"Ini saatnya kita serius memperkuat produksi pangan lokal, dari hulu sampai hilir. Jangan sampai momentum ini lewat begitu saja. Kita dorong pangan lokal menjadi tuan rumah di negeri sendiri," ujar Johan.
Johan menegaskan pentingnya dukungan kebijakan nyata dari pemerintah, termasuk insentif untuk petani dan UMKM pangan lokal, perluasan lahan produktif, serta penguatan riset dan teknologi pertanian.
Ia juga mendorong percepatan program substitusi impor, terutama terhadap bahan baku industri makanan yang selama ini sangat bergantung pada pasokan luar negeri.

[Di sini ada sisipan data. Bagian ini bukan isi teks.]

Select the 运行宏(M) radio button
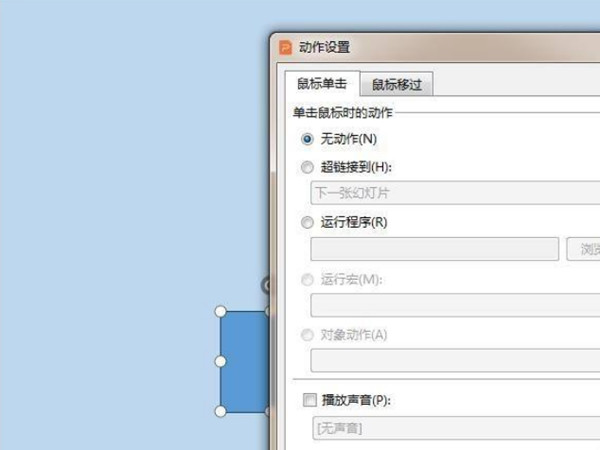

"Jangan kita hanya reaktif ketika gejolak datang dari luar. Harus ada desain besar untuk kedaulatan pangan, dan ini harus kita mulai sekarang. NTB, misalnya, punya potensi luar biasa dalam produksi padi, jagung, sorgum, hingga produk peternakan dan perikanan," terangnya.
Selain mendorong kemandirian produksi, Johan juga mengharapkan pemerintah memperkuat cadangan pangan nasional dan memperluas akses pasar bagi produk pangan lokal.
Sebab, menurutnya, perlindungan terhadap petani dan nelayan lokal menjadi bagian penting dari strategi ketahanan nasional di tengah situasi global yang tidak menentu.
"Kita tidak bisa bergantung terus pada pasar luar. Saatnya pemerintah hadir lebih kuat, membela pangan lokal dan produk petani kita," tegas Johan.
Oleh karena itu, meski kebijakan tarif AS telah memicu pelemahan rupiah dan kenaikan biaya impor yang berdampak pada sektor-sektor strategis, termasuk pangan.
Ia berharap di tengah tekanan ini, langkah konkret pemerintah dan kesadaran publik untuk beralih ke konsumsi produk lokal akan menjadi penentu utama daya tahan ekonomi nasional.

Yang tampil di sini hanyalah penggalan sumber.